• **Stated goal**
Convert every line of the records below into a JSON list of strings, with one string per line and blank lines skipped. Leave the pictures out of your answer.

• **Stored items from a collection**
▼

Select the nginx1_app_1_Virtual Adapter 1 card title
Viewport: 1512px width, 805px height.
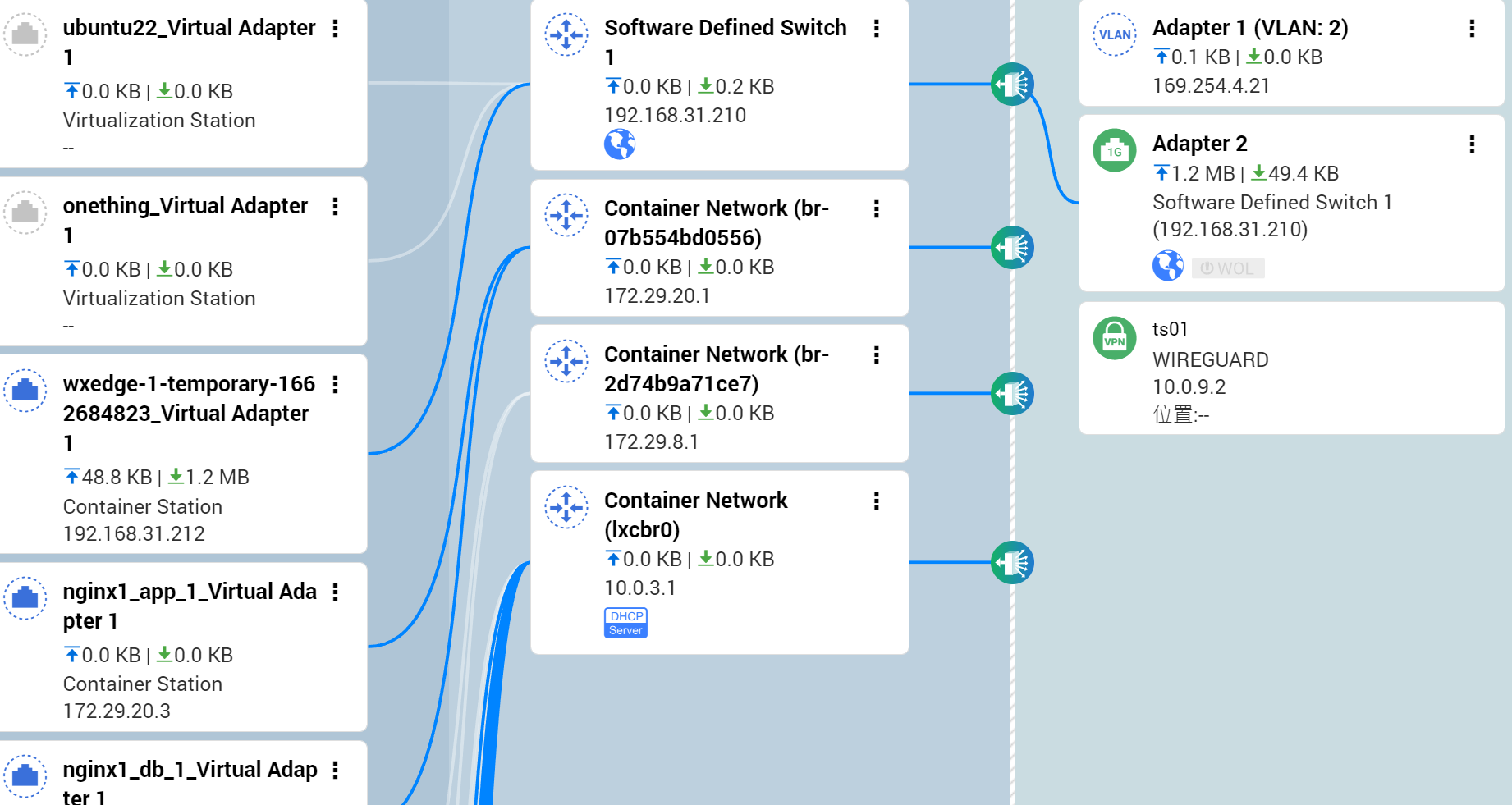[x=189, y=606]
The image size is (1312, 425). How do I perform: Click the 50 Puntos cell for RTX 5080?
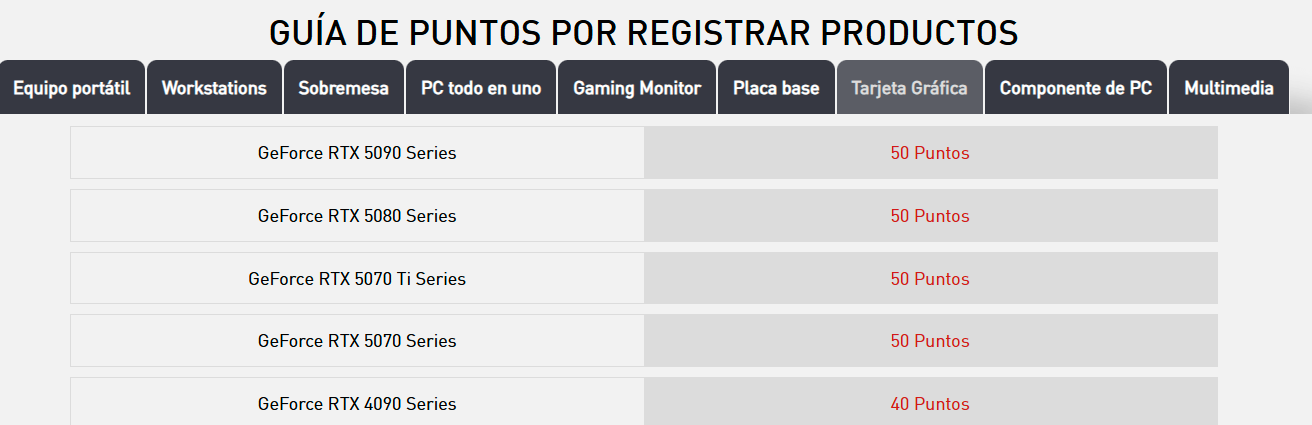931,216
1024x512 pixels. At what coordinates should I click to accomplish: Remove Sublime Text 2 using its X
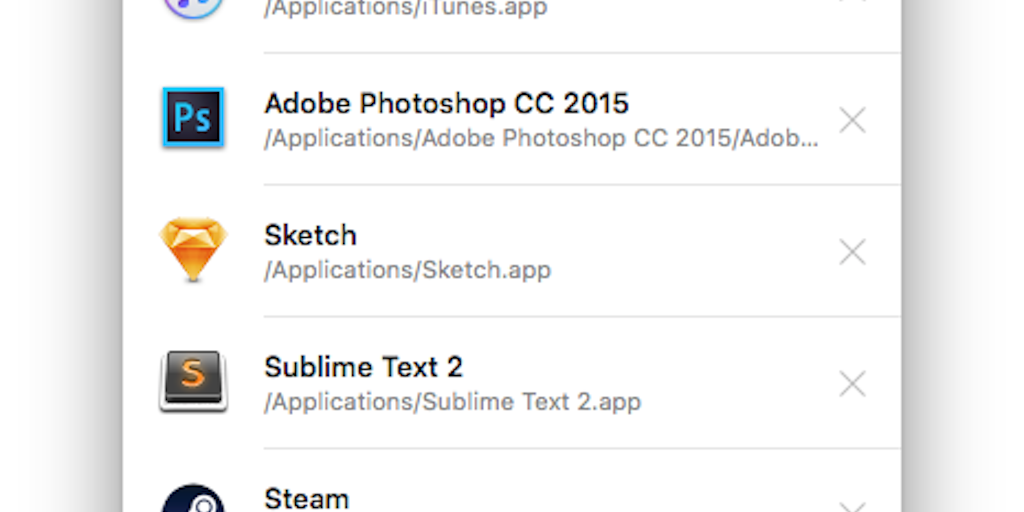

▲

• **Final result**
[
  "Select the nginx1_app_1_Virtual Adapter 1 card title",
  "Viewport: 1512px width, 805px height.",
  "[x=189, y=606]",
  "The image size is (1312, 425). How do I perform: Click the 50 Puntos cell for RTX 5080?",
  "931,216",
  "1024x512 pixels. At what coordinates should I click to accomplish: Remove Sublime Text 2 using its X"
]